■ Exercise aim:
The output should be the line containing "More (358, 2376)" and every later line of the records, exactly as written, and nothing else.

Records from a data source
== == ==
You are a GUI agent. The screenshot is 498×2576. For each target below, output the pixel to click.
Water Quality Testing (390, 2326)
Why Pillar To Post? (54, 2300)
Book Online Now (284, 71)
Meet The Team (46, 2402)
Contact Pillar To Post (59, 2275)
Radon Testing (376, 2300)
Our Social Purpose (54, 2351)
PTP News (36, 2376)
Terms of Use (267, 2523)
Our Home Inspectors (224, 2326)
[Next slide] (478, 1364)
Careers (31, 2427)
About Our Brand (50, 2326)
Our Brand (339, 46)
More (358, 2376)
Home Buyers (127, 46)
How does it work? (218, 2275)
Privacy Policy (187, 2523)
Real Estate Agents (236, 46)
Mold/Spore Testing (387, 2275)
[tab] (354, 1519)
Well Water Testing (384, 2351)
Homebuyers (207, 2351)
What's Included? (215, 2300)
== == ==
■ Final answer:
More (358, 2376)
Home Buyers (127, 46)
How does it work? (218, 2275)
Privacy Policy (187, 2523)
Real Estate Agents (236, 46)
Mold/Spore Testing (387, 2275)
[tab] (354, 1519)
Well Water Testing (384, 2351)
Homebuyers (207, 2351)
What's Included? (215, 2300)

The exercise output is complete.